▸ EXERCISE DIRECTIONS:
Transcribe the records exactly. Pictures do not belong in the transcription.

** Opening DATA FOR THIS TASK block **

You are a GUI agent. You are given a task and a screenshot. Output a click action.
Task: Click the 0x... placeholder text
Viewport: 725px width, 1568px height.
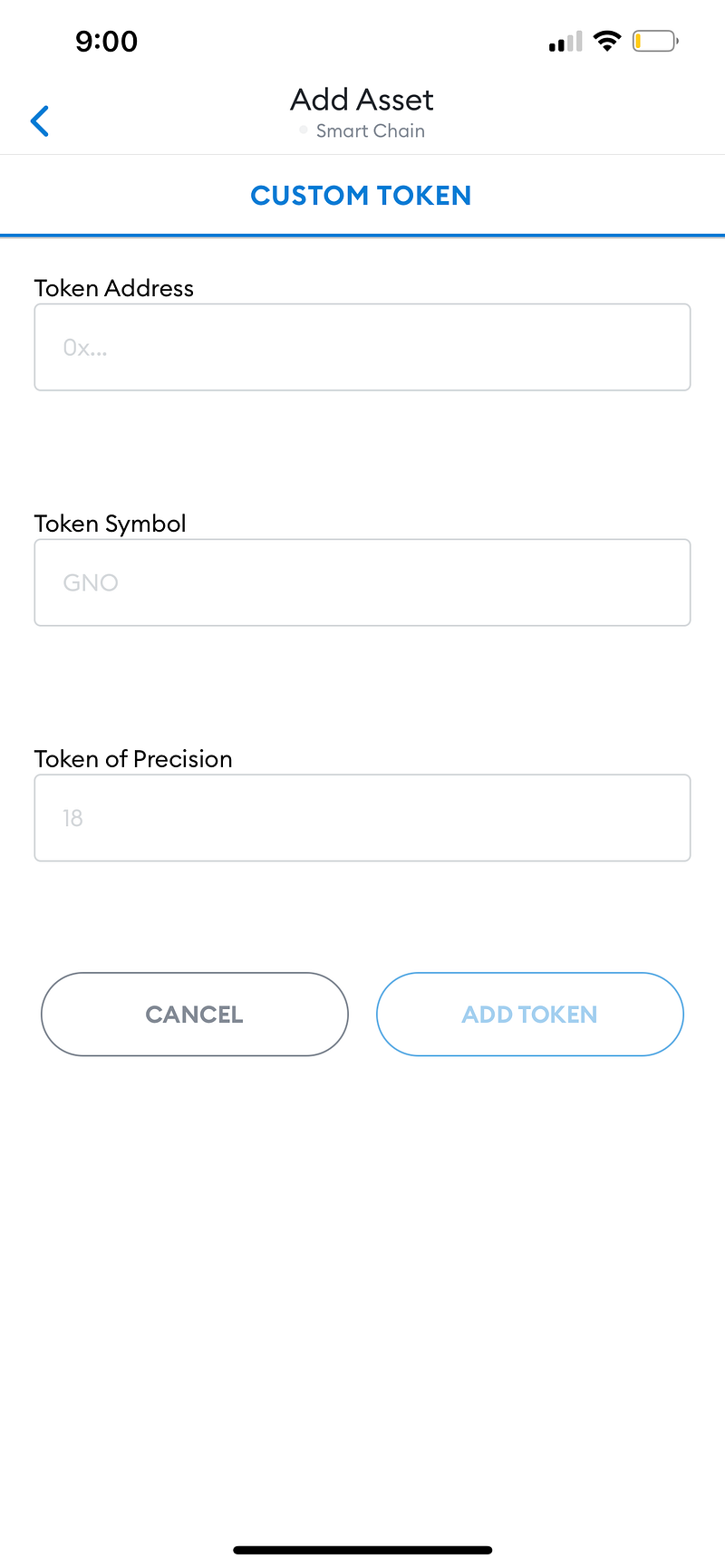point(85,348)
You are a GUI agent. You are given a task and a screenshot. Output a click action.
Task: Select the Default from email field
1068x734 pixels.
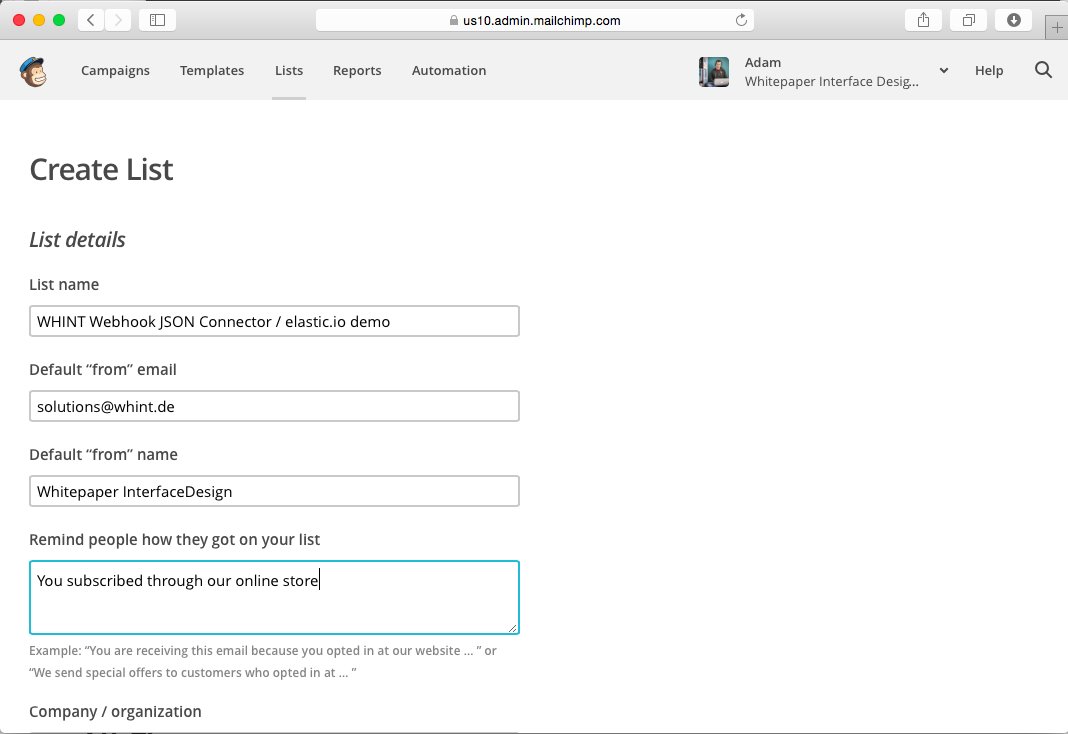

** Closing DATA FOR THIS TASK block **

▸ TASK RESPONSE:
You are a GUI agent. You are given a task and a screenshot. Output a click action.
Task: Click the 0x... placeholder text
Viewport: 725px width, 1568px height.
point(85,348)
You are a GUI agent. You are given a task and a screenshot. Output a click action.
Task: Select the Default from email field
1068x734 pixels.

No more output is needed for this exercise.